- Born: Carroll Correll Jr. July 20, 1982 (age 43) Atlanta, GA
- Occupation: Attorney
- Website: www.correllfirm.com

= Beau Correll =

American attorney and political commentator

Carroll "Beau" Correll Jr. (born July 20, 1982) is an American attorney and political commentator. In 2016, Correll was a leader in the effort to deny Donald Trump the Republican nomination through the use of a federal lawsuit, amendments to Convention rules, and floor action at the 2016 Republican National Convention in Cleveland, Ohio.

On April 16, 2016, Correll was elected as a national delegate to represent the 10th Congressional District of Virginia to the convention. At the time of his election, Va. Code § 24.2-545(D) required national delegates to "be bound to vote on the first ballot at the national convention for the candidate receiving the most votes in the primary." Voting in opposition could have resulted in a misdemeanor punishable by up to one year in jail and up to a $2,500 fine. Donald Trump won the Virginia primary, thereby entitling him to all of that state's delegate votes at the national convention under state law.

Approximately 20 states had similar laws to Virginia's that would bind national delegates under state law at the time. Trump, in the lead in national delegate totals, publicly opposed efforts to unbind delegates and called it "illegal" for delegates not to vote for him.

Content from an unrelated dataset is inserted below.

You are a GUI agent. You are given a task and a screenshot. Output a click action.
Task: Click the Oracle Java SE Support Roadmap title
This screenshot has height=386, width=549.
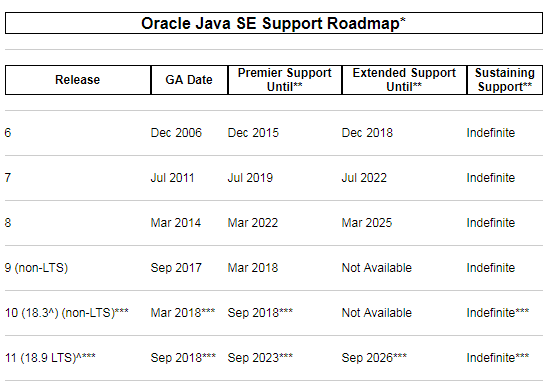click(273, 23)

Arguing that Trump's nomination would lead to a Republican loss to Clinton and, if successful, a weak, chaotic presidency and that he would risk jail rather than vote for Trump, Correll sued Virginia's Attorney General Mark Herring in Correll v. Herring, an effort to unbind the delegation under state law. The suit was filed in federal court in the Eastern District of Virginia. Correll was represented by David Rivkin of BakerHostetler.

Correll is also the founder of Free The Delegates, a Super PAC, created to oppose the ascent of Trump to the Republican nomination and paving the way for a new nominee. In addition to Correll v. Herring, Correll and the PAC supported both favorable modifications to RNC rules and actions voted on by delegates at large, rather than members of the Rules Committee. In order to aid in the selection of a different nominee, the organization supported efforts to allow delegates to vote their conscience, secret balloting, and the selection of their own vice-presidential candidate.

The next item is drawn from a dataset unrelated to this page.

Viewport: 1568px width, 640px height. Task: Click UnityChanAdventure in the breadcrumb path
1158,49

On July 11, 2016, the federal court ruled in Correll's favor, striking down the binding statute on First Amendment grounds, thus, unbinding delegates under state law.

Correll's efforts to oppose Trump were chronicled by VICE News as well as the Washington Post.

He has been a commentator for Fox, CNN, MSNBC, CNBC, CBS, NBC, and ABC and resides in Winchester, Virginia. Correll graduated from Virginia Tech with a bachelor's degree in international studies and political science. He earned a J.D. from Widener University Commonwealth Law School in 2007.